So I was at the gym today, when what to my wandering eyes did appear than a freak dangling a baby out the fucking fifth story window of his hotel. Click that link and watch the video, even the reporter is perplexed, and a little bit disgusted. She, unlike us, has never had the unique experience of a goatse attack. Or to bring a real blast from the past, ep-sample.avi. *shudders* They should really show that as a prerequisite to joining the military. Fuck the horrors of combat, real life can be worse in ways most normal humans cannot possibly fathom.
Oh right, back to business.
The reclusive performer had to fight his way through the crowd of fans to get into the hotel, in a scrum that injured one person.
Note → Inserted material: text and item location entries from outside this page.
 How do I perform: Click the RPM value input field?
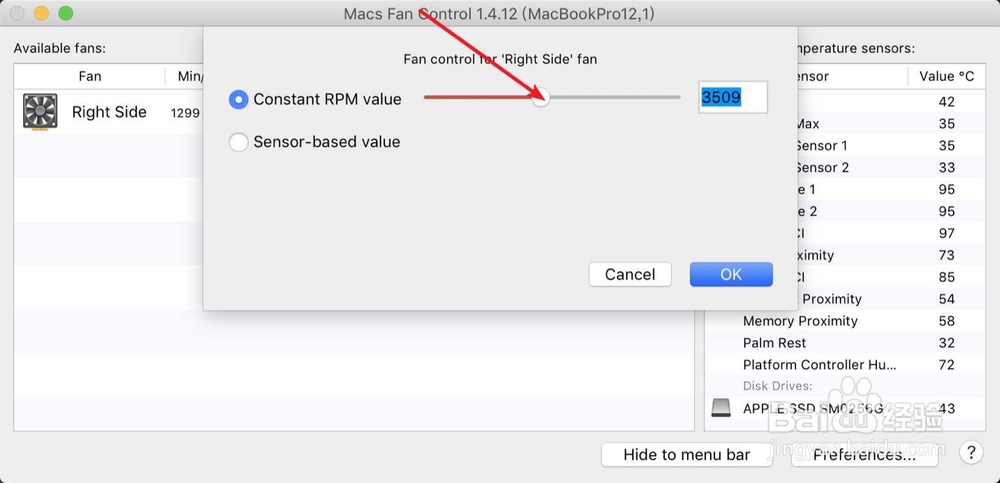click(x=733, y=97)
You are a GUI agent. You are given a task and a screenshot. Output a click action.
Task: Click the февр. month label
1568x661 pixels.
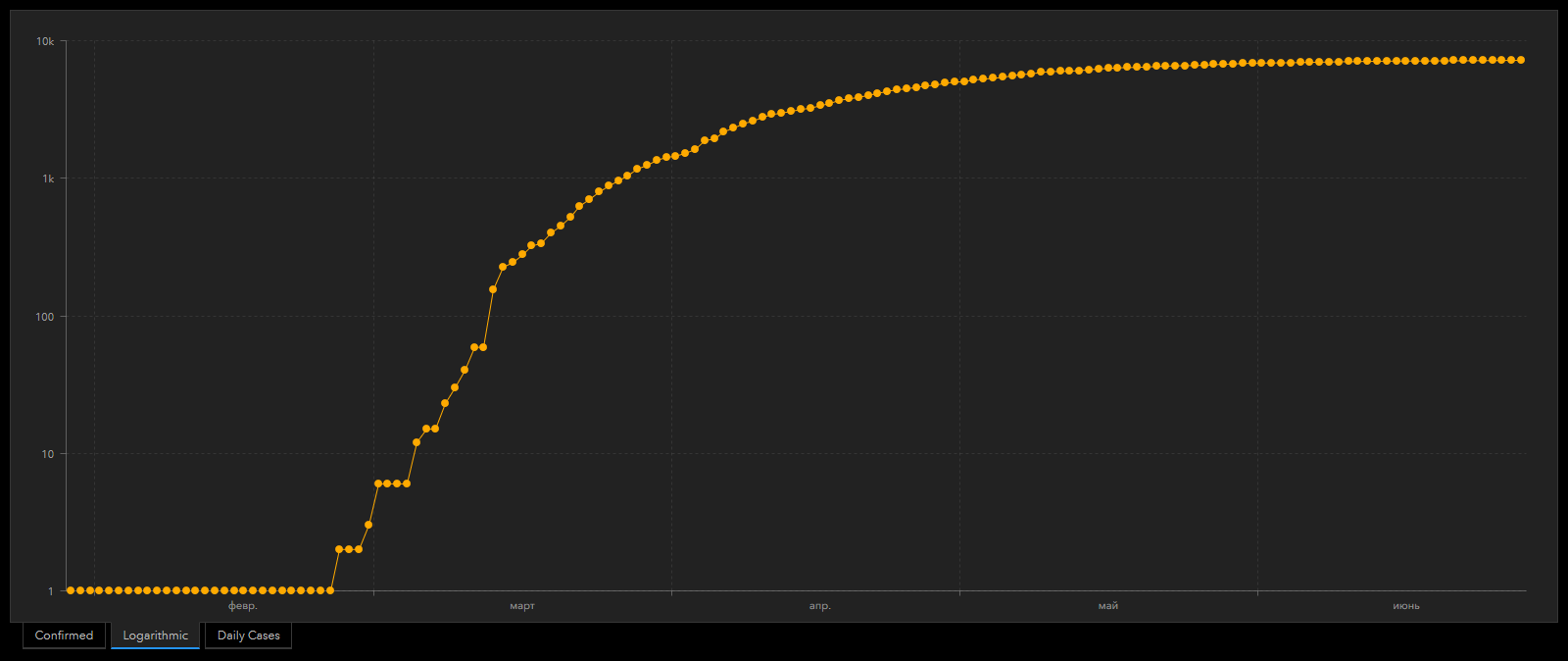242,606
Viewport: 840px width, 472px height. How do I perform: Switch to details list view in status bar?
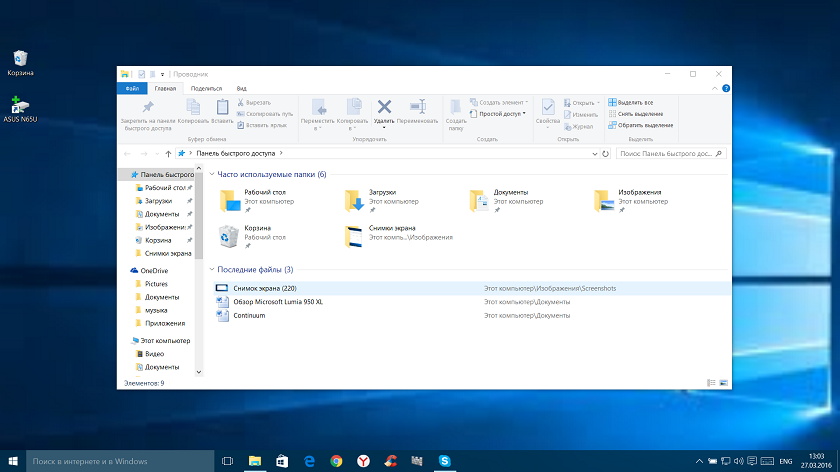[711, 383]
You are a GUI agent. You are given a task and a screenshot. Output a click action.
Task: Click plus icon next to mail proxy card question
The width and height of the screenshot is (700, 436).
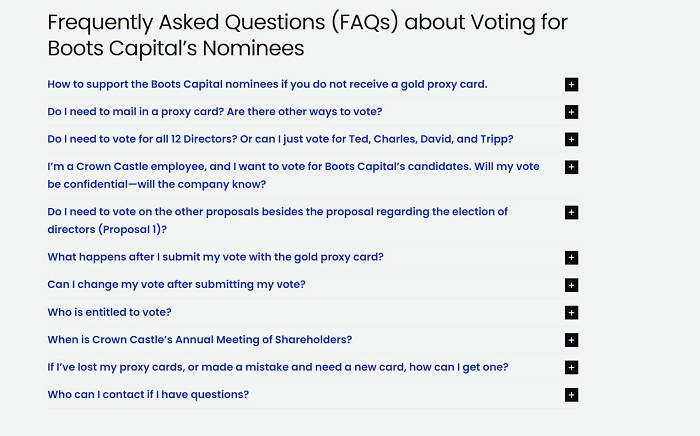571,112
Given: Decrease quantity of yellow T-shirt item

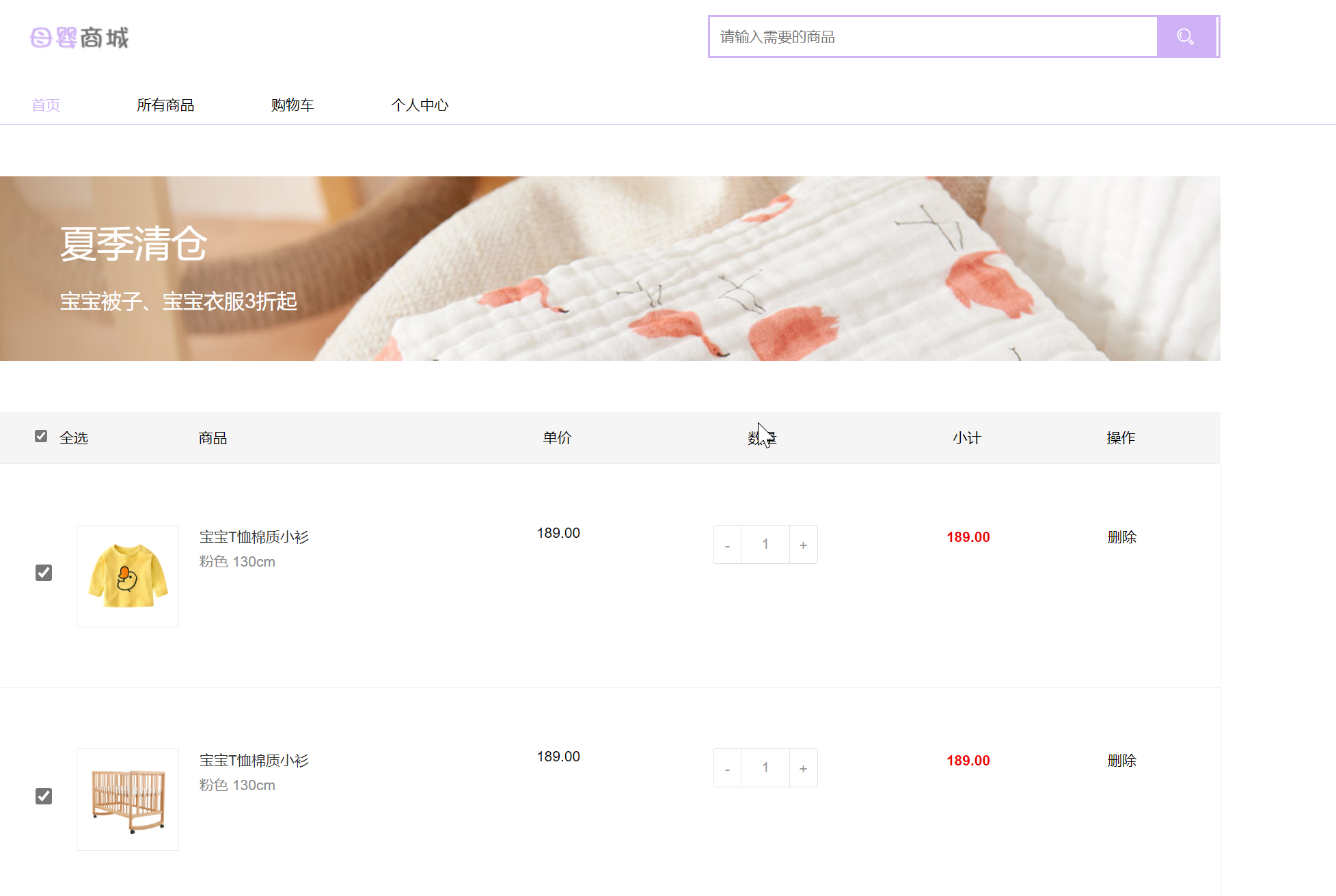Looking at the screenshot, I should pos(727,545).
Later, Jackson dangled a baby out of the window of his room on the fifth floor, holding it with one arm around its neck.
Many onlookers feared the 44-year-old would drop the infant, although he brought the child back inside safely.
Not to uh… cast judgement or anything… Well, actually, yes it is. I’m judging him now. Judgement mode has been engaged. *Ahem*
If you went back to like, 1975 and showed lil’ Michael Jackson a retrospective video highlighting his life from the 90s to present, and then handed him a hypodermic needle filled with potassium chloride, how long would the tape have to run before he tapped the vein of oblivion? I’m guessing the whole MTV tape where he talked about the FBI touching his junk after he molested that kid. I highly doubt he would let it run this far.